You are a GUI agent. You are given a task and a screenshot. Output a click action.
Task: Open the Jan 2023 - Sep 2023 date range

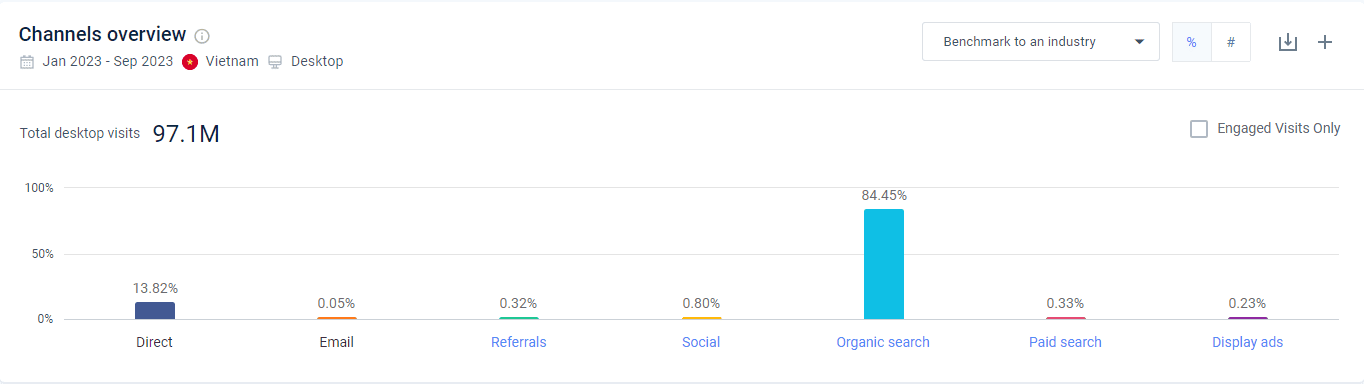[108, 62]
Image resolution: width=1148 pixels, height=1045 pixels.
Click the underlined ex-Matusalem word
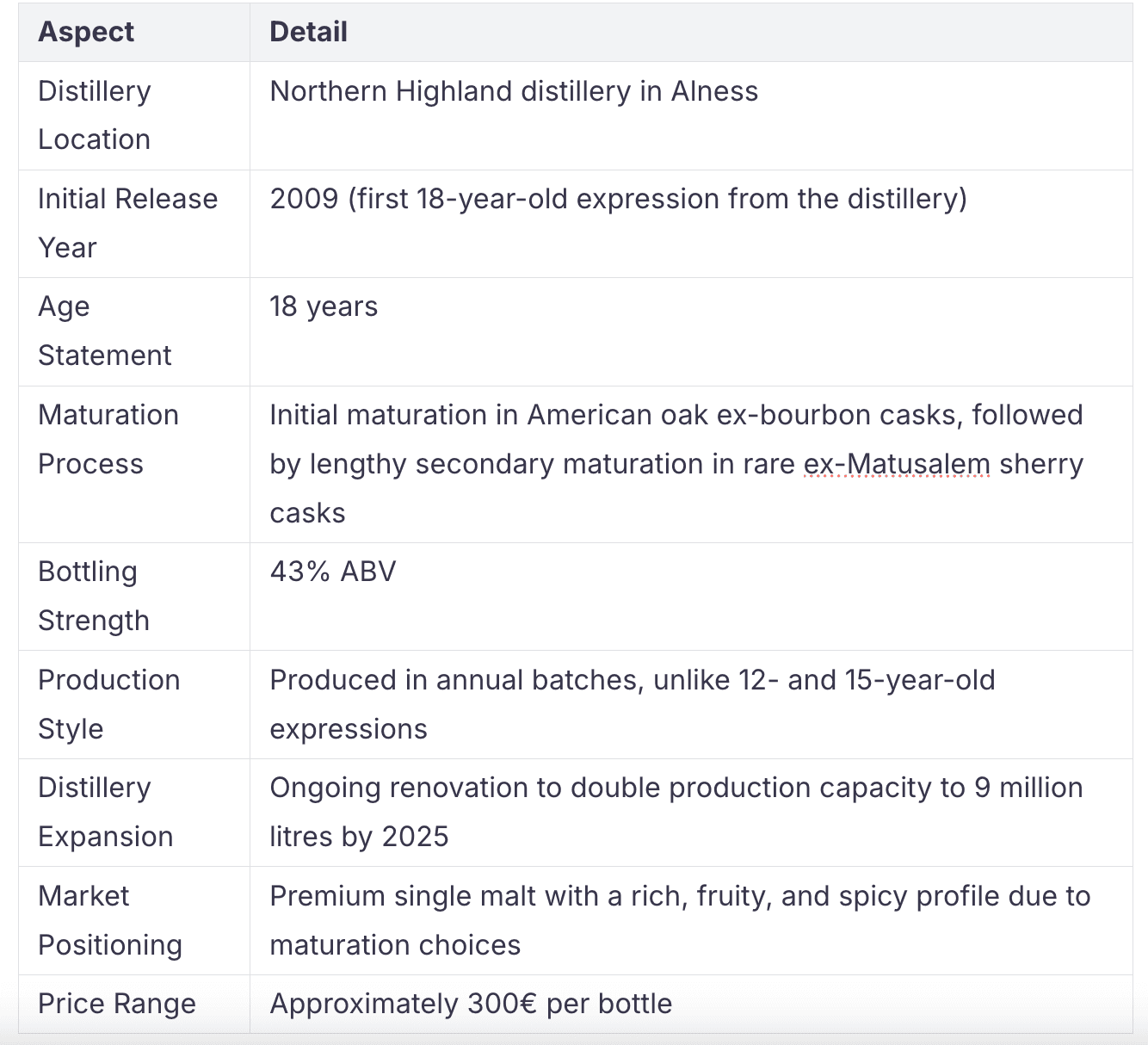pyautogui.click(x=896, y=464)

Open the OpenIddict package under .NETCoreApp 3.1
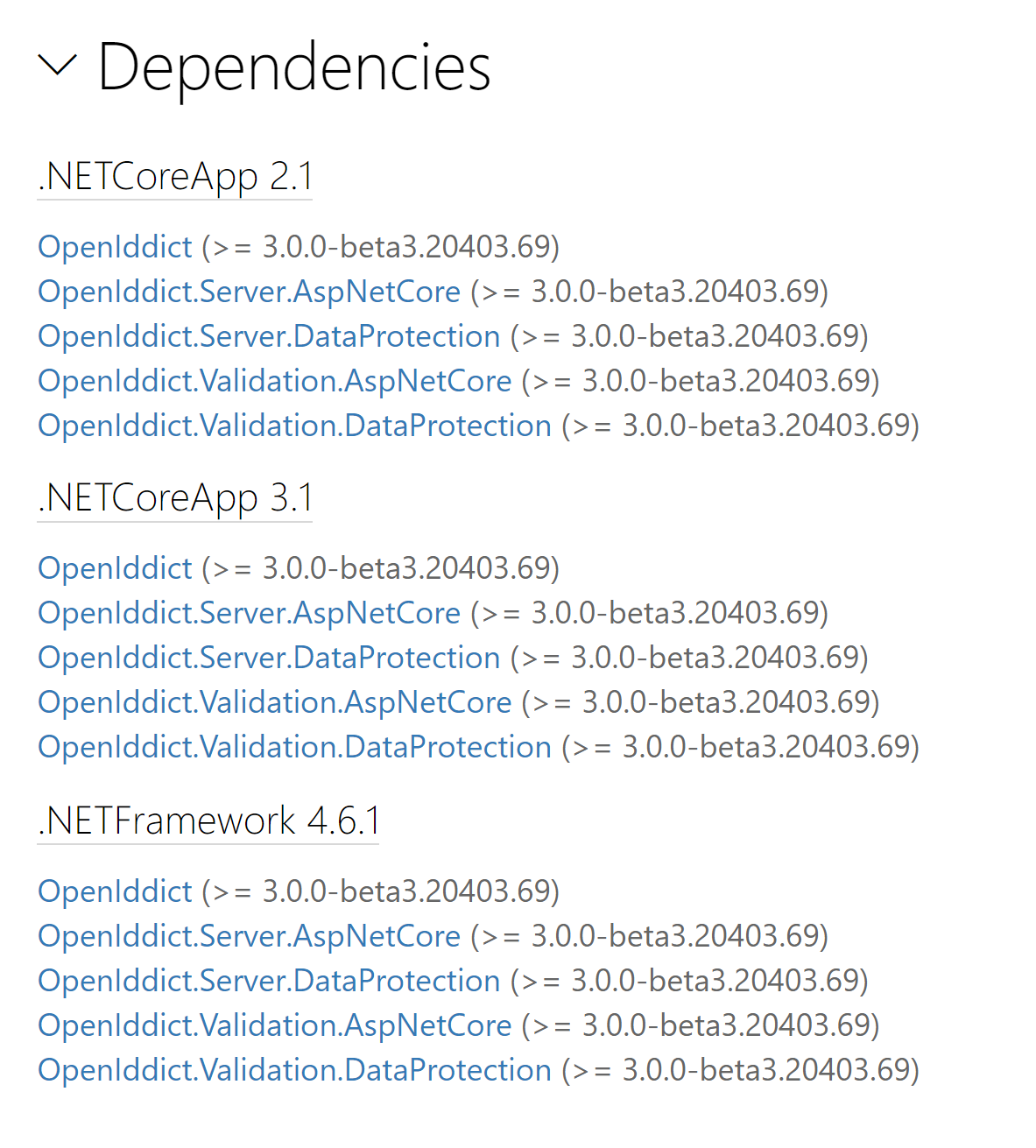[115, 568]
===
**TASK GOAL**
Rewrite all the rows above, replacing "screenshot" with "screen capture" and keeping everything else the same. Leave the pictures out.

**RESULT OF THE TASK**
You are a GUI agent. You are given a task and a screen capture. Output a click action.
Task: Open the Jan 2023 - Sep 2023 date range

[108, 62]
Image resolution: width=1148 pixels, height=1045 pixels.
Click the underlined ex-Matusalem word
pyautogui.click(x=896, y=464)

Open the OpenIddict package under .NETCoreApp 3.1
[115, 568]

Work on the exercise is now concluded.